**TEXT SEGMENT**.
-------
I didn’t think I’d be in Washington, DC seven weeks after the conclusion of the ride, but nothing happens quickly in this city. If you want to make an impact, you have to stick around and seize opportunities as they present themselves – something to consider as we gear up to protect our childrens’ futures in the nation’s capital. “Lobby days” and “lobby weeks” are simply no match for the legions of K Street lobbyists swarming the halls of Congress round-the-clock. It will take an army of determined citizen activists responding in kind to bring some climate sanity to what NASA scientist James Hansen colorfully describes as a “well-oiled” and “coal-fired” Congress.

CONGRESSMAN PRAISES “RIDE FOR RENEWABLES”
-------
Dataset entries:
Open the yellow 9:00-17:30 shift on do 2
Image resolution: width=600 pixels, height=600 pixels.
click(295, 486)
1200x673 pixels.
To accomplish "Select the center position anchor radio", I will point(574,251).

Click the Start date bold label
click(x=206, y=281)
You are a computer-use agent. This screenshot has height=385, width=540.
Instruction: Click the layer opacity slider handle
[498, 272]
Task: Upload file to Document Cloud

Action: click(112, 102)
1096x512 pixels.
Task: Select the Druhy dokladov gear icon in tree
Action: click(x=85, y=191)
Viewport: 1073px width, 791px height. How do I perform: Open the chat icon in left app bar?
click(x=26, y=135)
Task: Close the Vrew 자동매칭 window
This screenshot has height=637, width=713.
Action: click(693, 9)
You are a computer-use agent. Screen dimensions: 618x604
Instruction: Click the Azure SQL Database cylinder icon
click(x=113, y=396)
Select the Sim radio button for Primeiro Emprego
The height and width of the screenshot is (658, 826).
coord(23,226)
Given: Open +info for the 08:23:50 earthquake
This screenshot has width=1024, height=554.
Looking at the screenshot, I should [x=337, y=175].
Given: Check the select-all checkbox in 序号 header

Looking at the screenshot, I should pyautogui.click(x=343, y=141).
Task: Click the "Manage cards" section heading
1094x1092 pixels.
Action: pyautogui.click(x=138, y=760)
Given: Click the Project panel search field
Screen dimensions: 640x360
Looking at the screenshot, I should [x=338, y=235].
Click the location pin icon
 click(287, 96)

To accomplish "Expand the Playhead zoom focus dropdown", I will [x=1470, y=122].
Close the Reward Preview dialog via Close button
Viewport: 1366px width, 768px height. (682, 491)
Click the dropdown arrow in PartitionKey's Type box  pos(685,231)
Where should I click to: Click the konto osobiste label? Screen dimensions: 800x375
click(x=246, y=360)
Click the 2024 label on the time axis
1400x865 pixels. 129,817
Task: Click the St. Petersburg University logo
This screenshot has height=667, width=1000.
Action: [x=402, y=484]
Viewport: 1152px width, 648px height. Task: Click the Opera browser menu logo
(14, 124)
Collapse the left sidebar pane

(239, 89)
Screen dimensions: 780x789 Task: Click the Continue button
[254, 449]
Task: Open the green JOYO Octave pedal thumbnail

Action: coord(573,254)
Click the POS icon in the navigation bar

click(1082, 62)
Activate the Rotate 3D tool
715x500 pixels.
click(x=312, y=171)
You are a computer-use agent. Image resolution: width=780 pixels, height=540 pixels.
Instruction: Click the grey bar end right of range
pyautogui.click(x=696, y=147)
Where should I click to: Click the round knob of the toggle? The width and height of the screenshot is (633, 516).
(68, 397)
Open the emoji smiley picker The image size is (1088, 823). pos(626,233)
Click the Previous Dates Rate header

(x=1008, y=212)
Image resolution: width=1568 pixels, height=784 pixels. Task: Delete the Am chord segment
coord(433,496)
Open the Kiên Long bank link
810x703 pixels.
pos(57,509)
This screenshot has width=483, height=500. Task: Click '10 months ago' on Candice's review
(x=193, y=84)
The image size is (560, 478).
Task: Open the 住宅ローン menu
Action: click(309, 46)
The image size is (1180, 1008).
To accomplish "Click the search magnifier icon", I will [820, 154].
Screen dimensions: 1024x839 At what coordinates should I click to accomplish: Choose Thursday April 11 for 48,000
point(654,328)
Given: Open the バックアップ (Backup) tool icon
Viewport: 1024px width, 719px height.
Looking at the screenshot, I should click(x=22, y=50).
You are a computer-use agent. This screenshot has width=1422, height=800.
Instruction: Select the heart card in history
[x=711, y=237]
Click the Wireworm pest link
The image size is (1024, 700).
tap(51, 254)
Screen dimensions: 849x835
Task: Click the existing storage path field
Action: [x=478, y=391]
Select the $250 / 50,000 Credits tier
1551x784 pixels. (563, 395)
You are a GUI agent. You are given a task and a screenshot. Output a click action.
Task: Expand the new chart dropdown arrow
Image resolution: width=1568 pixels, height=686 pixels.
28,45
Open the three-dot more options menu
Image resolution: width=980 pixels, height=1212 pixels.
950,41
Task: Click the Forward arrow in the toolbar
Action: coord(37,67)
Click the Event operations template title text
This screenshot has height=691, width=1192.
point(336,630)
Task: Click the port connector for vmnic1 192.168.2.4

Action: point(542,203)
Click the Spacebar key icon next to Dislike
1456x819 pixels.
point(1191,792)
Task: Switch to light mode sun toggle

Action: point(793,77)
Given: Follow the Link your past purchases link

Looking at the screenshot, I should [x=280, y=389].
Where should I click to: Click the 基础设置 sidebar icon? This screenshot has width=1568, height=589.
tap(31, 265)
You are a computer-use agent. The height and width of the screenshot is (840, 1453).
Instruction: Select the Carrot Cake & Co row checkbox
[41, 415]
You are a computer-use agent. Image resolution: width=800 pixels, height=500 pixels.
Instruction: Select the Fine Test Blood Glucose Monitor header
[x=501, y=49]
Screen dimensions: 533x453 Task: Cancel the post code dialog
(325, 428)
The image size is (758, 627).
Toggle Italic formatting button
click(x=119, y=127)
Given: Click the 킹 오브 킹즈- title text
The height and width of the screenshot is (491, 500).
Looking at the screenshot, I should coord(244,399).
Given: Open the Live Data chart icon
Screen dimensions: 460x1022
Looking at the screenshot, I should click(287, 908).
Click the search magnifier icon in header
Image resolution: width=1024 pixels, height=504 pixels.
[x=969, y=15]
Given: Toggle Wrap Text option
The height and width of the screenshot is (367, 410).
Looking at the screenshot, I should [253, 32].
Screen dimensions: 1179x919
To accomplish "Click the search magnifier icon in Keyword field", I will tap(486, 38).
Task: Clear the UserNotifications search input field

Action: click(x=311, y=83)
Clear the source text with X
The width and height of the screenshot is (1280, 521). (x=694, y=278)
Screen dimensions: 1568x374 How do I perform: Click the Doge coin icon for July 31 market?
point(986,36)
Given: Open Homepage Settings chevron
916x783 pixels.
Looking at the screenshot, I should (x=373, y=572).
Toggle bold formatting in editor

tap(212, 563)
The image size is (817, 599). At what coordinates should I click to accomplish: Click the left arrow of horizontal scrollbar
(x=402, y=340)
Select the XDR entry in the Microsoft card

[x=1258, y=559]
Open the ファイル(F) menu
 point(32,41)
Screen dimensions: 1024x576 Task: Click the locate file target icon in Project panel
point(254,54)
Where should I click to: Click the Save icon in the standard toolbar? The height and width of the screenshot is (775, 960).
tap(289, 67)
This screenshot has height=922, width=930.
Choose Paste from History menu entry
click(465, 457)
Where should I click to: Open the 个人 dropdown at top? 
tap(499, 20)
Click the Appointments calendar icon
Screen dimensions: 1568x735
-------
**WRITTEN PROBLEM**.
Which words or phrases in the climate lobbying passage are enclosed in quotation marks? List every one. Rely on the climate lobbying passage alone.

**OUTPUT FOR THIS TASK**.
- Lobby days
- lobby weeks
- well-oiled
- coal-fired
- RIDE FOR RENEWABLES